Elets Technomedia and digitalLEARNING Magazine organized a webinar on “COVID 19 effects across the globe in the education sector” with distinguished speakers. The speakers were invited from all across the globe to present their views over the ongoing effect of the virus on the education sector.
Speaking over the current scenario, Pete Harwood, Computer Science Teacher, Midfield Primary School, London said, “All the schools in UK are closed from 20th March. The learning is happening but not at the pace we wanted. Many schools have taken up creative lessons for students. Not much assessments happening at primary level but more support is given to the children.”
He also said the bigger challenge is how parents will cope-up with such crises and how to bridge the gap between students. He also added COVID-19 has taught to reassessments.
He also asked schools to accept technology in teaching as the world is changing rapidly.
Dr. Aishah Siddiqua, Director and Principal, Thought Leader, Consultant, Leadership Coach, Dubai National School, Dubai, UAE said, “This is a severe short-term disruption around the globe. Homeschooling is a huge challenge for parents and teachers. Certainly all the learning and socializing has shifted to online. It will have long-term consequences. Bringing long term equality for stakeholders will be a huge challenge. “
She also said, “Now, schools have to re-strategize, re-design their systems and create a culture for innovations”. She also urged the schools to focus on collaborations and be prepared for such a crisis in the future.
Dmitrieva Olga, Teacher, MBOU (Municipal Budget Educational Organization) Cheboksary, Russia, said “We need to develop a new way to manage our time. Teachers’ have to bring creative ways to teach. It’s high time to adopt technology in teaching and parents need to develop good relations with their children. “
She also said, the lack of communication is a major challenge the world is facing in this hour.

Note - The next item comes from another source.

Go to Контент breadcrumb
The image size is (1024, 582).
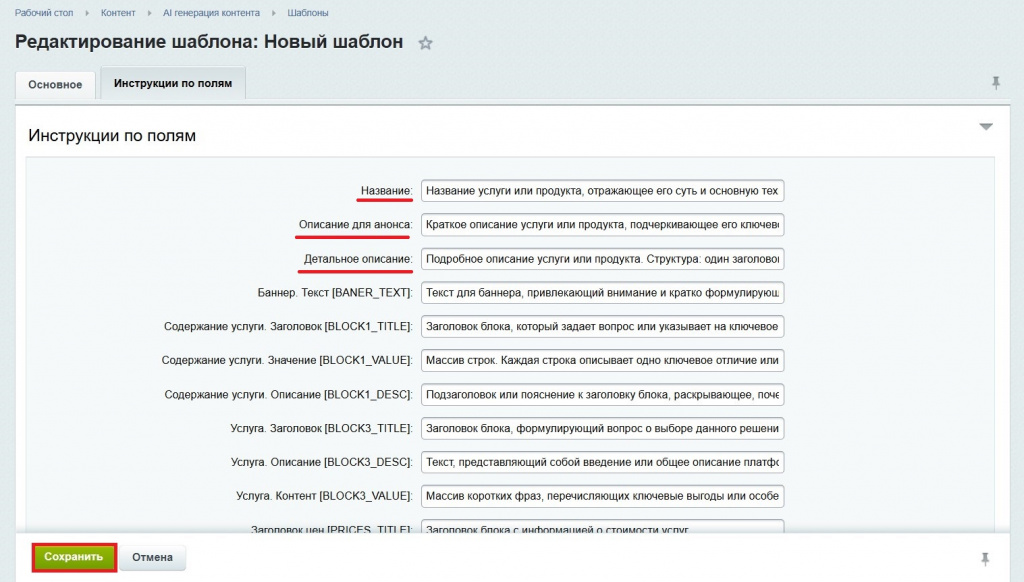point(118,13)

Magdalena Matulewicz, Founder, Natural Born Leaders, Warsaw, Poland said “How the global crisis reveals the current condition of education where the biggest focus is on academic results and passive learning. She emphasised that with the rise of technology, present in homes and schools more and more, it’s important to prioritise Active Holistic Learning that addresses all areas of child development and nurtures children’s development of Core Life Skills, which is the foundation of Future-Oriented Education.
She also explained how technology can serve as a tool to trigger Holistic Active Learning at home and at school, and how important it is for educators and parents to learn how to offer holistic active learning on a daily basis as an alternative to passive technology-based learning.

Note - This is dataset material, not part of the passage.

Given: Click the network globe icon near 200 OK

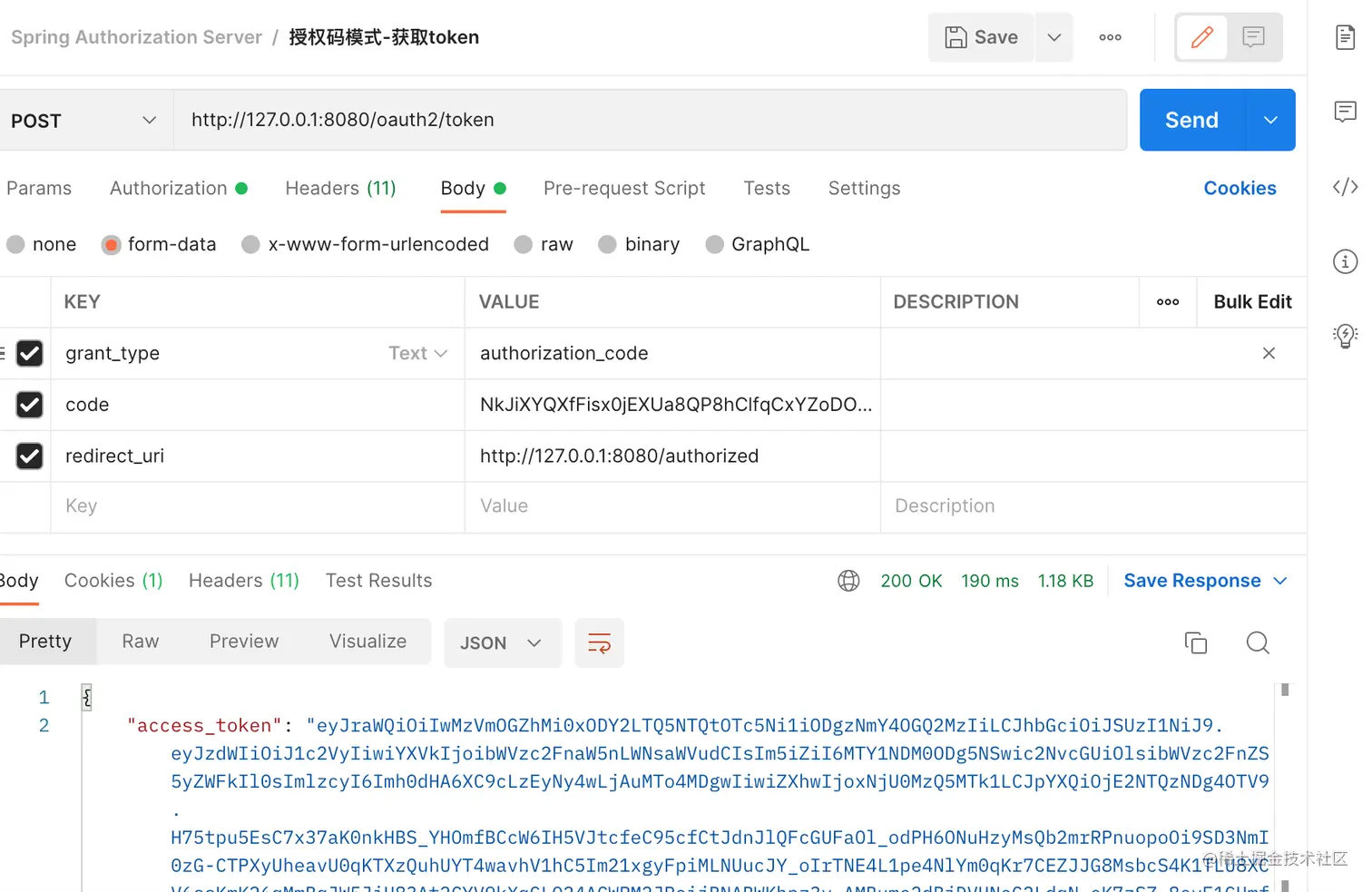Looking at the screenshot, I should coord(848,581).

Samira Farhat Amin, Founder & CEO, Education Excellence Country Director, Dhaka, Bangladesh said,” Not all schools in Bangladesh have the technology to teach students through online portals. We are hoping things will get better in the coming days. Online counselling is the need of the hour for students”
She also said COVID-19 will bring new opportunities and experiments can be done in teaching. She also emphasized that International Universities must provide courses online which will be affordable for many.

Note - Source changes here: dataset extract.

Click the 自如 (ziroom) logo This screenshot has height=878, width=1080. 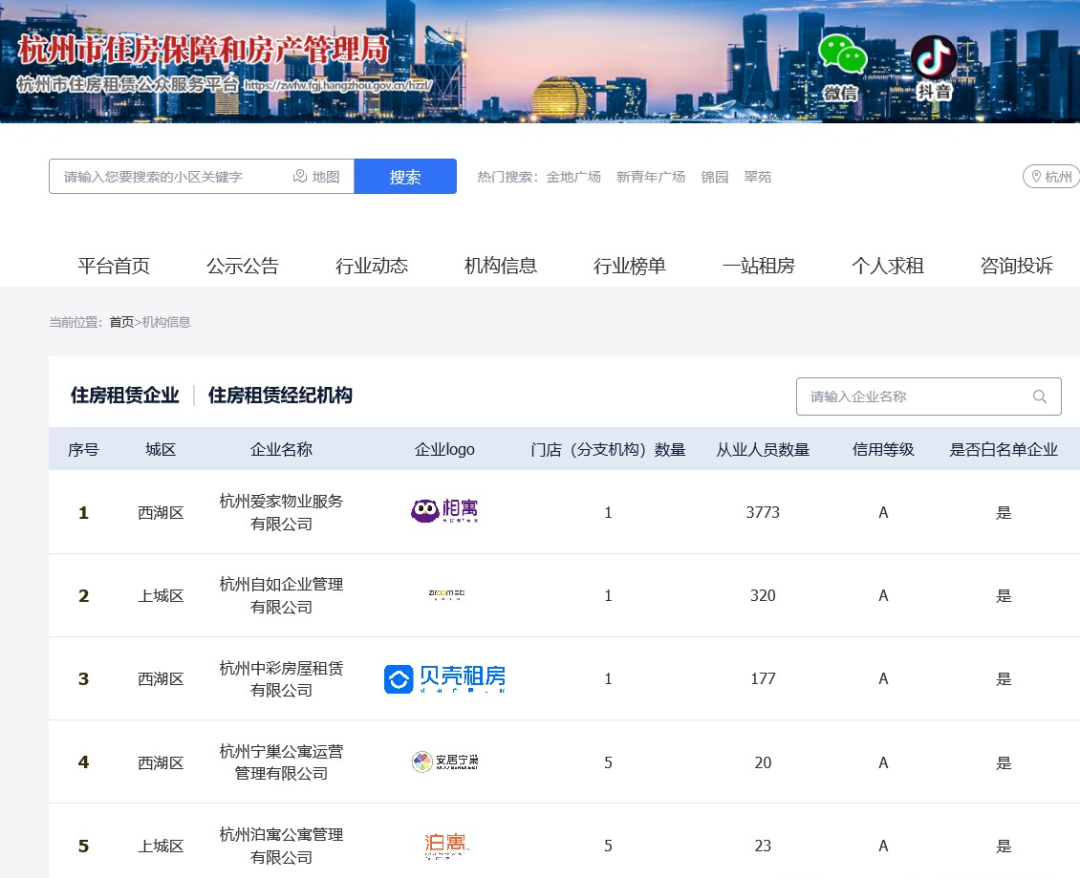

Sapna Simmi Sukul, Ambassador School Program – British council, India, Teacher trainer, Counsellor Global AFS trainer, Advisor to schools, North India, New Delhi, India said “Earlier, we were all complacent over COVID-19. Over 1.57 billion students are at home due to COVID-19. Students are missing the peer to peer education. The virtual world will not provide the basic ingredient for a child to nurture.
She also said “COVID can be called as revolution and we can be change-makers. We can connect and bring changes in the sector. “
She also emphasized on VUCA world calling it as Vision, Understanding, Courage, and Adopt. She also said mental health will be the main issue post-COVID-19 crisis. She also urged parents and teachers to develop a program that can be beneficial for students in the longer run.
She also said teachers cannot be replaced with online portals.
Nargish Khambatta, Principal & CEO, Gems Modern Academy, said “Teachers have to play a key role in this crisis. We need to focus on learning rather than teaching. We need to train our teachers over the proper usage of technology in teaching.
Nargis urged schools to focus on intent, implementation, and impact. She also said online teaching is a new territory and everyone has to adopt it for a better future.